__Assignment__.
Keyword search on "will": report each line of the records that contains it.

__Supplied records__.
++++++
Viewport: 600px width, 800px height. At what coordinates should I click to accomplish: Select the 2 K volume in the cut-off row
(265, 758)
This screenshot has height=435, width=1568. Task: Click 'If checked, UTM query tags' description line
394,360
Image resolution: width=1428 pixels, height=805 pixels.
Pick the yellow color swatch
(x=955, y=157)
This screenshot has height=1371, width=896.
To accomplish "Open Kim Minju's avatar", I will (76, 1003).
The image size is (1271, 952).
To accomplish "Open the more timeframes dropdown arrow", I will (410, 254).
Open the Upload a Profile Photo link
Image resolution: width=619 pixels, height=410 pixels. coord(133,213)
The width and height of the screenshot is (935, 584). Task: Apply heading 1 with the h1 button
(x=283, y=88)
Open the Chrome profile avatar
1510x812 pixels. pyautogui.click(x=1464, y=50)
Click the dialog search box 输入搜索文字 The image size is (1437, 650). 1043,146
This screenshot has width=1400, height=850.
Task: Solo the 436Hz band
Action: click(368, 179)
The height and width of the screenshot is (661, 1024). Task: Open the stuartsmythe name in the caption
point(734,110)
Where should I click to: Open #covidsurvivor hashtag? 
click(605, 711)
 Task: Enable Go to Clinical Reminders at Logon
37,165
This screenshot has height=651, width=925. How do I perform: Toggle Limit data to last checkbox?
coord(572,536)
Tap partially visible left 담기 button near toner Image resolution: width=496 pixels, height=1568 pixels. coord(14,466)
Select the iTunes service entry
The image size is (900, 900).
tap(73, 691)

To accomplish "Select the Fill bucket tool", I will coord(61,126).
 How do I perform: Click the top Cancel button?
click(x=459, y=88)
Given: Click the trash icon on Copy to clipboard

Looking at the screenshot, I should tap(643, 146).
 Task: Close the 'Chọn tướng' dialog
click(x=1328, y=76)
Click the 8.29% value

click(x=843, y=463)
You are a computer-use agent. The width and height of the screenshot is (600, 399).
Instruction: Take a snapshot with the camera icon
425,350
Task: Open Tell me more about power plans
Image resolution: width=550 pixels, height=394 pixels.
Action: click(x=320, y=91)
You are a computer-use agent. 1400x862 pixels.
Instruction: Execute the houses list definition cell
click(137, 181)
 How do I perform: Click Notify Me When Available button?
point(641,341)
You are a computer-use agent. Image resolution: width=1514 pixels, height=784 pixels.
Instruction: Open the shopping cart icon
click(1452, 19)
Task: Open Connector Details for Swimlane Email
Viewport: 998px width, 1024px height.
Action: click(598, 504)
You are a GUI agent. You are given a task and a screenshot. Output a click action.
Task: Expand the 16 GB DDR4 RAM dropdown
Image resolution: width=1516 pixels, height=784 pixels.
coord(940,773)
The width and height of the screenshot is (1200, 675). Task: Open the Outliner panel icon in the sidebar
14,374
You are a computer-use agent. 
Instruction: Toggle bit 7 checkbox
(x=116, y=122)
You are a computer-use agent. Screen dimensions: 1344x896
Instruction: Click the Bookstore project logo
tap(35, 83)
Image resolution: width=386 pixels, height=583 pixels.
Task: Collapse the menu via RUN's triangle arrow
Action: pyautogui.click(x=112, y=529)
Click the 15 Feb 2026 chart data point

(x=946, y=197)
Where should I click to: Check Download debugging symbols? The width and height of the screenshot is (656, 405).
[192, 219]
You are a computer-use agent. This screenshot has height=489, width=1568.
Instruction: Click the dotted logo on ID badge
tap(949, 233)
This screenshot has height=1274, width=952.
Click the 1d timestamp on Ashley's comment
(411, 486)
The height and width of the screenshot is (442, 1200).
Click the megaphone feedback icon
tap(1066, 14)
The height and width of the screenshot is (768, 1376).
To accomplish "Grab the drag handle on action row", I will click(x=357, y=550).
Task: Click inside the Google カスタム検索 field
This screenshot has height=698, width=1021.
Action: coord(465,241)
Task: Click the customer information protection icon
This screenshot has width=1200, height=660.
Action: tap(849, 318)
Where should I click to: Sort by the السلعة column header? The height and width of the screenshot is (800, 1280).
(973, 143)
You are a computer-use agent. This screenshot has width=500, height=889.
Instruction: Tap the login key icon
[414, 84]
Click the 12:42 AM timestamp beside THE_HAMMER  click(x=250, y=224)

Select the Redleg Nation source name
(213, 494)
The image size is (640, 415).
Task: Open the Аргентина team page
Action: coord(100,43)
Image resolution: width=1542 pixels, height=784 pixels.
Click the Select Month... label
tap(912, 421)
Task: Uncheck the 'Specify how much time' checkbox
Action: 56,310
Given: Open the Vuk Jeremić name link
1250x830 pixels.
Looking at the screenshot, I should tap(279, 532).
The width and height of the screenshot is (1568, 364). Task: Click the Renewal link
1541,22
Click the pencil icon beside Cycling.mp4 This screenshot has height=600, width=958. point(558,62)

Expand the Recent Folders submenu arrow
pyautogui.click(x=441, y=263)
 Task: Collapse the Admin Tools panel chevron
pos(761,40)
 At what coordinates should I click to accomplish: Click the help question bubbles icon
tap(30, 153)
++++++
__Solution__.
To accomplish "Open Kim Minju's avatar", I will (76, 1003).
To accomplish "Open the more timeframes dropdown arrow", I will (410, 254).
To accomplish "Select the Fill bucket tool", I will coord(61,126).
To accomplish "Grab the drag handle on action row", I will click(x=357, y=550).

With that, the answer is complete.